Jul 15, 2021 - Sale 2576

Sale 2576 - Lot 174

Unsold
Estimate: $ 300 - $ 500
Croy, Norma Jean (b. 1954)
Free Norma Jean Croy, Original Silkscreen for Making T-Shirts.

[?San Francisco, 1980s or 1990s.]

The original silkscreen used to make t-shirts for Croy's cause; [together with] a white t-shirt newly printed from the silkscreen; signs of use, old ink.

Norma Jean Croy was convicted of the pre-meditated murder of a police officer and sentenced to life in prison based on a racially charged incident in Yreka, California in 1978. An argument at a convenience store escalated to a melee at a private home in the course of which the police discharged more than 200 rounds, and a small group of young Shasta-Karok Native Americans fired three bullets. Croy and her brother were both shot by the police.

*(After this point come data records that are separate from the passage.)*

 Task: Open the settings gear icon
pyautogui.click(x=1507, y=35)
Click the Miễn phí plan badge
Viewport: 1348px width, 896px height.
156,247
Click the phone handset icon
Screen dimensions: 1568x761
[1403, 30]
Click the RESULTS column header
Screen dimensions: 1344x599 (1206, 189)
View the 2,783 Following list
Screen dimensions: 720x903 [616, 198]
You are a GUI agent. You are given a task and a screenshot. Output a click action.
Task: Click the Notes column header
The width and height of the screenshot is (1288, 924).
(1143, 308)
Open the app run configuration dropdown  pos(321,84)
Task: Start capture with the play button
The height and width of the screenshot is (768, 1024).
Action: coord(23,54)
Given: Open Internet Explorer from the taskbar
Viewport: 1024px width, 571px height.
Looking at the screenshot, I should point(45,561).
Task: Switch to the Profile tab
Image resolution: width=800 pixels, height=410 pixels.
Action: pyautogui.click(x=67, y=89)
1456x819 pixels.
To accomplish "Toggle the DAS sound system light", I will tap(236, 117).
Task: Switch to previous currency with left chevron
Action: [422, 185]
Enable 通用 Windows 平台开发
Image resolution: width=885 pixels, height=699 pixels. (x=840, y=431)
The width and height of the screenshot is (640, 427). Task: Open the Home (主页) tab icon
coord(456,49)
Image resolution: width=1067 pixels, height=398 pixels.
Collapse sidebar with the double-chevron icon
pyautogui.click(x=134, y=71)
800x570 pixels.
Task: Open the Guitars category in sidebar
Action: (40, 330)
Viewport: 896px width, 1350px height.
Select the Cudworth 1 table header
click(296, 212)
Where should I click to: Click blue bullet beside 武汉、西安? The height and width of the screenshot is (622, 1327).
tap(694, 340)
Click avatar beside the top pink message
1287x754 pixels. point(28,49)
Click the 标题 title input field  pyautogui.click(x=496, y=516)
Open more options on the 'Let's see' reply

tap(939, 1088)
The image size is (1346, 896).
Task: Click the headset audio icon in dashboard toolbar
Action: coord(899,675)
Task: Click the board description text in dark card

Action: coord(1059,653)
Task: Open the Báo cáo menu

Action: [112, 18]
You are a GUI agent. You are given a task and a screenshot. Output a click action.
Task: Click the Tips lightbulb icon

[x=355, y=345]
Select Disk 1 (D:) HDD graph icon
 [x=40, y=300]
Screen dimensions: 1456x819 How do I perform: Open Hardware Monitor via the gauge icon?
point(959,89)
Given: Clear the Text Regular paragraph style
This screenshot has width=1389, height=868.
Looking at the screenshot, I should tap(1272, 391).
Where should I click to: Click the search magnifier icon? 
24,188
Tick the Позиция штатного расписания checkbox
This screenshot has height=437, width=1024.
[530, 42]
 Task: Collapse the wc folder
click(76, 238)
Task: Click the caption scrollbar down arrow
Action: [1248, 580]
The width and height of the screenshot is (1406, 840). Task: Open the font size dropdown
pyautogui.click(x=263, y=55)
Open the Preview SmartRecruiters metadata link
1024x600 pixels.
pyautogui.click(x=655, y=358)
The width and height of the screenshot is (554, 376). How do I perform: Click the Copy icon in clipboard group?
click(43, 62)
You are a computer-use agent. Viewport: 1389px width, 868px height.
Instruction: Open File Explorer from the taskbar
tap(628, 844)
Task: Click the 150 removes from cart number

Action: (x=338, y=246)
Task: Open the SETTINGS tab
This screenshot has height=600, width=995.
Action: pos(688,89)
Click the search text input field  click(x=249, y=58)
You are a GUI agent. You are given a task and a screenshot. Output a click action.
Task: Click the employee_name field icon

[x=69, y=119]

Her brother returned fire, killing a police officer instantly with one shot. Norma Jean never handled any weapons. Nonetheless, she was convicted and jailed. Judge Edward Stern, who presided over Croy's brother's appeal in 1991 noted, "I think that when Norma Jean Croy comes up for a parole hearing again, [...] the parole board should take into consideration the fact that this court believes that had Norma Jean Croy been tried in the case I heard, [she] would have been found not guilty. [...] I want the record to be clear that this is my judgment, my opinion, having heard the evidence in this case." Croy was finally exonerated and released from prison in 1997, after being wrongly incarcerated for eighteen years. In the 1990s, Croy's cause, often alongside that of Leonard Peltier, was featured by a number of social justice groups working to free wrongly convicted indigenous Native Americans. This silkscreen is proof of the insistent grassroots activism that helped keep her case in the public eye.